For over 150 years, Vermont has operated the most equitable and dynamic school choice program in the nation. Any parents of any children in towns/districts that do not have a public school (some 90 Vermont towns) can choose any public or approved independent school to send their child with an amount of money following the child that is competitive with, if less than, the cost to educate that child in the public school system.
This system has given rise to some of Vermont’s most sought-after educational experiences, not just locally but globally. The four “traditional academies”, St. Johnsbury Academy, Burr & Burton, Lyndon Institute, and Thetford Academy, attract students from roughly thirty countries, making these choice schools by far the most racially, culturally, economically, and intellectually diverse in our state. And, given the tuition paid by these out of district students (as much as $64,500 a year), these schools are critical economic engines in their communities.
In addition to the four academies, there are over 100 independent schools throughout Vermont serving over 10,000 students, including over forty with specific missions to serve students with special needs. Of the general admission independent schools, we see some of the top performing schools in the state in terms of student outcomes in places like the Sharon Academy (tuition: $18,500) and the Long Trail School (tuition: $19,860).
It is worth noting that these stellar outcomes and unique opportunities offered by independent schools come at significantly less taxpayer expense than government-run public schools. The maximum tuition allowed to follow a child to an independent middle or high school this year is $16,020, and $17,278 respectively (exceptions made with local voter approval), compared to an average of $23,299 per public school pupil (NEA Research, April 2022). That’s about a 25 percent taxpayer discount!
One would think that based on a simple cost/benefit analysis (and a long-standing outcry by voters to reduce education property taxes) lawmakers would be eager to expand Vermont’s tuitioning system. But, when this legislature returns to Montpelier in January, Vermont’s century-and-a-half-year-old, highly successful experience with school choice will be under threat of elimination.
The US Supreme Court ruled this past summer in Carson v. Makin that if a state chooses to operate a school choice program that allows independent schools to participate – which Vermont does — the state cannot discriminate against religious independent schools by barring them from competing for students – which Vermont has been doing since the 1960s. Such discrimination was determined to be in violation of the “free exercise” clause of the First Amendment.
What this means for Vermont is that now other high achieving schools, such as Rice Memorial High School (tuition: $12,214) in Burlington and Christ the King (tuition $5,590) in Rutland are now available choices for tuitioning students.

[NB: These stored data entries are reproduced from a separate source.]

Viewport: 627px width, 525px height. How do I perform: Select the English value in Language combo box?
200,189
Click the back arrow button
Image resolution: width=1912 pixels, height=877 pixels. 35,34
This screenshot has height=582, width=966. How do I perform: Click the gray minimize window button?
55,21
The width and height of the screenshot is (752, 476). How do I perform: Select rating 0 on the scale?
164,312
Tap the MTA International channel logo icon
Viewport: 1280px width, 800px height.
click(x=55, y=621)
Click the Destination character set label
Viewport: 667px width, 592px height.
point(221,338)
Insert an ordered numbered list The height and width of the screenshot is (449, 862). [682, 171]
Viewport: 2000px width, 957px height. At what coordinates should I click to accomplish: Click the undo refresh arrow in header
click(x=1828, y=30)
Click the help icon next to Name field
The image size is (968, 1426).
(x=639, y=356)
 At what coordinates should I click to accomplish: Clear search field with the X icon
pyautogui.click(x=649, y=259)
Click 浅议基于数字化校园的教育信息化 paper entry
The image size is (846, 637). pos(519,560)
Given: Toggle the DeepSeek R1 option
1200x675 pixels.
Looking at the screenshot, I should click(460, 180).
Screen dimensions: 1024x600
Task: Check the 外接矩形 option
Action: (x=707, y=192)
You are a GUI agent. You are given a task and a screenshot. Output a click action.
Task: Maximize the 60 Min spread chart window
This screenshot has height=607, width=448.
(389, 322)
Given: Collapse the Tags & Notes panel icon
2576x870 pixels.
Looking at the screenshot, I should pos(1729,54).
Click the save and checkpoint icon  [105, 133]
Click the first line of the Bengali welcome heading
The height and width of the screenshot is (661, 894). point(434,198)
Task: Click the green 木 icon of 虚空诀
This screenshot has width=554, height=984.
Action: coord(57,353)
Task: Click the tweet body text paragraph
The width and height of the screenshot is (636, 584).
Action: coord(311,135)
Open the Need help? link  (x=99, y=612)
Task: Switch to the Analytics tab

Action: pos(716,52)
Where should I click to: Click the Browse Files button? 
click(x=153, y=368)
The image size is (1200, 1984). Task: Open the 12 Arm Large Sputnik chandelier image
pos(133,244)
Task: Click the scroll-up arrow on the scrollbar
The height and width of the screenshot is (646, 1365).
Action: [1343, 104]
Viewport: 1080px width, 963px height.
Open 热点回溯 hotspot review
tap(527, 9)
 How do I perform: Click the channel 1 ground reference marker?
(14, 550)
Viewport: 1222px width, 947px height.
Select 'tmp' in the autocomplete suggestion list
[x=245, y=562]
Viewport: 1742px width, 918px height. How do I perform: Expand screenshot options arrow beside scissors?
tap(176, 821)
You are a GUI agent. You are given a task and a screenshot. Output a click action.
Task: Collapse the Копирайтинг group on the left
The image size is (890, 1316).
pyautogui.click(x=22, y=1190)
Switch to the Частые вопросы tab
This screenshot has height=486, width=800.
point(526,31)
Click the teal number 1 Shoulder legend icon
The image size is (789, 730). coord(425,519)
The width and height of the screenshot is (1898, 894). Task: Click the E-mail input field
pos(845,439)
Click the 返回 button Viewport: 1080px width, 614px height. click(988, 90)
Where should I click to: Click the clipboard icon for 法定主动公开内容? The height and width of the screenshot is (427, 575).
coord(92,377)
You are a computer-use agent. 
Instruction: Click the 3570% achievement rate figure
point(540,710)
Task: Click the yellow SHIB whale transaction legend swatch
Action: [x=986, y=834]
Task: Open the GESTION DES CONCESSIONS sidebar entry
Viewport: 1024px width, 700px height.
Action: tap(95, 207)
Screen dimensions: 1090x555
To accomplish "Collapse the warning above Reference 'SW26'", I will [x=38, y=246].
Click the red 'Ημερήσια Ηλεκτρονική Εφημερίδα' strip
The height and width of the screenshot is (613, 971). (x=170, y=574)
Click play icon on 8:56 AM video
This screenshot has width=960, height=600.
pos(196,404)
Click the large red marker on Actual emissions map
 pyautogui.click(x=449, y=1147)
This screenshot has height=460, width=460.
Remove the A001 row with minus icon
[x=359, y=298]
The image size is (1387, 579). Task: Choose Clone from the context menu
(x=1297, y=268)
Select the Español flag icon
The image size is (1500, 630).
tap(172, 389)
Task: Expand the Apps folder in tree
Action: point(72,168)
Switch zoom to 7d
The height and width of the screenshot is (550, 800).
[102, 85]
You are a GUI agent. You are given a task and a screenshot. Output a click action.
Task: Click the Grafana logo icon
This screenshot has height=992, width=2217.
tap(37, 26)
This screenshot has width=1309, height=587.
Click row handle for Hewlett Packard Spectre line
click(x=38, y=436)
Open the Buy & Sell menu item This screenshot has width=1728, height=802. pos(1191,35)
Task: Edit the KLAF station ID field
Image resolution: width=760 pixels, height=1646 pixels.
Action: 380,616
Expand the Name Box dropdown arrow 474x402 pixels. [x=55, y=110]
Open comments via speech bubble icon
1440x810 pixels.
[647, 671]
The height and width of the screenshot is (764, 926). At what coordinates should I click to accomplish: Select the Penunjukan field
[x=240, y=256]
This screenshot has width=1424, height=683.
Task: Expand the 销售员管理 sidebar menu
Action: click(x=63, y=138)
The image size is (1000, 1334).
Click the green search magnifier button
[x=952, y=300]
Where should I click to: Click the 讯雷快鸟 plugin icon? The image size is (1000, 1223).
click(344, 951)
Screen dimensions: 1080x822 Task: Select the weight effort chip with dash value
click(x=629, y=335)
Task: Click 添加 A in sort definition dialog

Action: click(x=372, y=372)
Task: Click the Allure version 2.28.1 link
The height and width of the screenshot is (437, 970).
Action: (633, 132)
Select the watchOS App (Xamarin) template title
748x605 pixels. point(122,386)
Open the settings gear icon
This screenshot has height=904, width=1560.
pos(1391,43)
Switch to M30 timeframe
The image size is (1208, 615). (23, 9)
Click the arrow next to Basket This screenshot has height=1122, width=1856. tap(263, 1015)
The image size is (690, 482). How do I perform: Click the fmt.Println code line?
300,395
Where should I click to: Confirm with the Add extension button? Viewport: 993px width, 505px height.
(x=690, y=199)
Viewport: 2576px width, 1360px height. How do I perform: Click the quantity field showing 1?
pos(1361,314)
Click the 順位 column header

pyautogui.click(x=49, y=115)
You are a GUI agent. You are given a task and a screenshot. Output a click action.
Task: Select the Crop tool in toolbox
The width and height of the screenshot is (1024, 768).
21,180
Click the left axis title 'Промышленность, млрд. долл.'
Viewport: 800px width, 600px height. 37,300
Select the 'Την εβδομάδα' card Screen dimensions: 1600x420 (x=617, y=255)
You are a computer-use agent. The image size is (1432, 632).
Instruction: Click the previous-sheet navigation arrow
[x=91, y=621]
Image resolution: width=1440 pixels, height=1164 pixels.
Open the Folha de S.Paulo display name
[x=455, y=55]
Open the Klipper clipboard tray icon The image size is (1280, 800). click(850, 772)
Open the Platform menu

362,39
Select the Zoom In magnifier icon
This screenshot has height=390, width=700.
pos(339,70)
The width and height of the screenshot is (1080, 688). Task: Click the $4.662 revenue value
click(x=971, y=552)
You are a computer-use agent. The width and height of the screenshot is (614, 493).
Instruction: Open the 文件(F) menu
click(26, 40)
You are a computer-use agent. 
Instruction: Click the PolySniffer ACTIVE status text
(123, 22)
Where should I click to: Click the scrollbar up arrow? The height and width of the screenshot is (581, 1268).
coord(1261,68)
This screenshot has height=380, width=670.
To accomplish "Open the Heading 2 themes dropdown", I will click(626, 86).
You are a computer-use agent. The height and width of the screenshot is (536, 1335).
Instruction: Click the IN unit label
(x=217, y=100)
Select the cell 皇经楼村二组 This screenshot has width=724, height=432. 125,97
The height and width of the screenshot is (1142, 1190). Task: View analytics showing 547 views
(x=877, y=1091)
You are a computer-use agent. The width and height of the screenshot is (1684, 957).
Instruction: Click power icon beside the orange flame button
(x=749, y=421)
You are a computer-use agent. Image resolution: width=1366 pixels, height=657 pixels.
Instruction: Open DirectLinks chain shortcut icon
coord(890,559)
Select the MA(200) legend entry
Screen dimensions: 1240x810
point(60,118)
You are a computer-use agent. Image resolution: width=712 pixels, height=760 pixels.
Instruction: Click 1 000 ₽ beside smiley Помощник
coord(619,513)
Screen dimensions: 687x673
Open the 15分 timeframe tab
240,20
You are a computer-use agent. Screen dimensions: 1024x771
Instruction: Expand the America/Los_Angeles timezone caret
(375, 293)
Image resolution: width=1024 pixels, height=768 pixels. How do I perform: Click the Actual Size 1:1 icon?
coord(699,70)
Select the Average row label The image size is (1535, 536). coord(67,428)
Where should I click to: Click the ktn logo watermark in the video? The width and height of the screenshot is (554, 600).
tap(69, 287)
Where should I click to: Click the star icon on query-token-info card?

That’s a good thing.
But rather than allow this benefit, several powerful Vermont lawmakers are pledging to eliminate Vermont’s tuitioning system for all independent schools. Families without a public school in their district would have to pick a public school in another district to send their child or pay out of pocket to continue in their current independent school – if they can afford it, and if that school can remain viable at all without tuitioning. This is the preferred approach by Senate Majority Leader Alison Clarkson (D-Windsor), who, ironically, sent her own children to Groton, the elite Massachusetts boarding school (tuition: $59,995) at her own expense.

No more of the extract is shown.